Your goal:
How many lines in the rows below contain the string "checkbox"? Case matters; reply with the number only.

Records for the task:
_ _ _ _ _ _ _

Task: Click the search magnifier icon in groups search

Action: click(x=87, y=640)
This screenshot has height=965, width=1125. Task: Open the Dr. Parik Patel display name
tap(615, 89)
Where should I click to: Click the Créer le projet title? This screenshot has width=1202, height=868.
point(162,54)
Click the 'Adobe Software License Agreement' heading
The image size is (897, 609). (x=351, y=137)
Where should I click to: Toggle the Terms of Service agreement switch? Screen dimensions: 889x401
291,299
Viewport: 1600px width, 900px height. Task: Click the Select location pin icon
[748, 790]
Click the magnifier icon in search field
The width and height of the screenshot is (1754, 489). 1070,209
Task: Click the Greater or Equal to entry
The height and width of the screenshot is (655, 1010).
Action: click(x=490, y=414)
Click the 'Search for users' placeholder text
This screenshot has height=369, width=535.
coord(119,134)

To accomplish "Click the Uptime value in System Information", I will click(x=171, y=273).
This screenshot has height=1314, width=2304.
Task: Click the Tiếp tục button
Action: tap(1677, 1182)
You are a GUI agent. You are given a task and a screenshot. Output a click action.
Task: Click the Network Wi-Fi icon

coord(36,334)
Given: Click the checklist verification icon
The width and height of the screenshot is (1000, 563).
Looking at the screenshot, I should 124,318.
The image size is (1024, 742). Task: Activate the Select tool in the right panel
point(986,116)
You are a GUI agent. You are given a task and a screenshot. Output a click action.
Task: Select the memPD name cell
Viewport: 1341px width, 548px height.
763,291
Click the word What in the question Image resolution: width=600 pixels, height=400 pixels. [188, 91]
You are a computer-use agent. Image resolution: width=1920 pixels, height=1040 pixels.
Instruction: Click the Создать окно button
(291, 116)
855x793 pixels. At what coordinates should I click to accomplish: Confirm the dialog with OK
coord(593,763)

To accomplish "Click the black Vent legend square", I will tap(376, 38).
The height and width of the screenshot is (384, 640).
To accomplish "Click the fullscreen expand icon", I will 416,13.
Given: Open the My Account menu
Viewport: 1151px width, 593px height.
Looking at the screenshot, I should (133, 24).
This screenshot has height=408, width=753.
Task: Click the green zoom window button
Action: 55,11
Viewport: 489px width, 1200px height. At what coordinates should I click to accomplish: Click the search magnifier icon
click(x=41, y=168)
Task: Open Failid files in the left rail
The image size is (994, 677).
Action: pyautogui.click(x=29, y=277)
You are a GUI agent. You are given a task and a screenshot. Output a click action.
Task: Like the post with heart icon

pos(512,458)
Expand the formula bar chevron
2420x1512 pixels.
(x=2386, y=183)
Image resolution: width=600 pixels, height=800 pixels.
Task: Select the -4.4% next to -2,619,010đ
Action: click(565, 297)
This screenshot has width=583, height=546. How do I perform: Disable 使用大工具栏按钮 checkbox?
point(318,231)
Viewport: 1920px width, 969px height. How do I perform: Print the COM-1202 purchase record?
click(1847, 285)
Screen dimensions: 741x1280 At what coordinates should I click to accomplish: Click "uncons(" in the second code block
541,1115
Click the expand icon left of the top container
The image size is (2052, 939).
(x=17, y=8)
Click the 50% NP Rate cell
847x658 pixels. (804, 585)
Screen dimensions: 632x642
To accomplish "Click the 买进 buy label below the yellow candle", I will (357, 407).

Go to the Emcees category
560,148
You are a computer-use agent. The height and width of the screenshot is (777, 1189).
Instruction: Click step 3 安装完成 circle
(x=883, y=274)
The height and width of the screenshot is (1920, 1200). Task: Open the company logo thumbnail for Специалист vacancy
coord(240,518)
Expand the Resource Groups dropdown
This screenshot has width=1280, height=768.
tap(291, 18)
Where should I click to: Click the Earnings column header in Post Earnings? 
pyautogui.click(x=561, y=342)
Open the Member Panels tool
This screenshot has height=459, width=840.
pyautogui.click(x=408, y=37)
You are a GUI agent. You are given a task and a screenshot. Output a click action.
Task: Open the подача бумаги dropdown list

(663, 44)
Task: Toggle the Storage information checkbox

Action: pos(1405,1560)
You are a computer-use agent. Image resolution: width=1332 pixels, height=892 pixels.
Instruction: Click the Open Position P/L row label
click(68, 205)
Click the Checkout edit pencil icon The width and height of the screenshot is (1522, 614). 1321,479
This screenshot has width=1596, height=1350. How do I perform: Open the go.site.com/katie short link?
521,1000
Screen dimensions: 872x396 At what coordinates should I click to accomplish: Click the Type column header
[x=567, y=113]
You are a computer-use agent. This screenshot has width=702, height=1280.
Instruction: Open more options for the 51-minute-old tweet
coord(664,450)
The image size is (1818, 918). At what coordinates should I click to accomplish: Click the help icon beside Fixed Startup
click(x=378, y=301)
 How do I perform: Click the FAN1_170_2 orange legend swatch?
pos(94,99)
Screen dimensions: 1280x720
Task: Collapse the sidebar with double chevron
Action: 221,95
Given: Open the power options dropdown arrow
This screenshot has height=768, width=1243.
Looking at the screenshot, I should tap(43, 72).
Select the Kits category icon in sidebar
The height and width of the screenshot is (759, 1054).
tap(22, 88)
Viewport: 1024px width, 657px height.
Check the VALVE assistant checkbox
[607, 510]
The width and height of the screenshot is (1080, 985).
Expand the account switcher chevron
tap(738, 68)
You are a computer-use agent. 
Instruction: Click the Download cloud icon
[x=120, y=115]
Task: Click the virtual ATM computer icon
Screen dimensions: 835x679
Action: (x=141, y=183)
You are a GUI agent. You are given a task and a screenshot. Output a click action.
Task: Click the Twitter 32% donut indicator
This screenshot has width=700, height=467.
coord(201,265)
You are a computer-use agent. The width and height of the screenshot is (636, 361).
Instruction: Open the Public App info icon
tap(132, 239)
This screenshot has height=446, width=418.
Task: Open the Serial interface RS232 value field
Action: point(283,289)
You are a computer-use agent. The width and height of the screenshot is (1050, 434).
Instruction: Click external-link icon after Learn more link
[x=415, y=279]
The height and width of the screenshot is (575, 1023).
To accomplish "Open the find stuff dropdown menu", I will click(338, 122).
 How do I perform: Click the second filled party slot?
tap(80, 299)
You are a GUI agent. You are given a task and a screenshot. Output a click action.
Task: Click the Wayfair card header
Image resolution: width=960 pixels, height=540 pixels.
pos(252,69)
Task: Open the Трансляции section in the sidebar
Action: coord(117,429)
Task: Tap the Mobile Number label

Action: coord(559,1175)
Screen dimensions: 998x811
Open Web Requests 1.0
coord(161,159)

_ _ _ _ _ _ _

Expected output:
3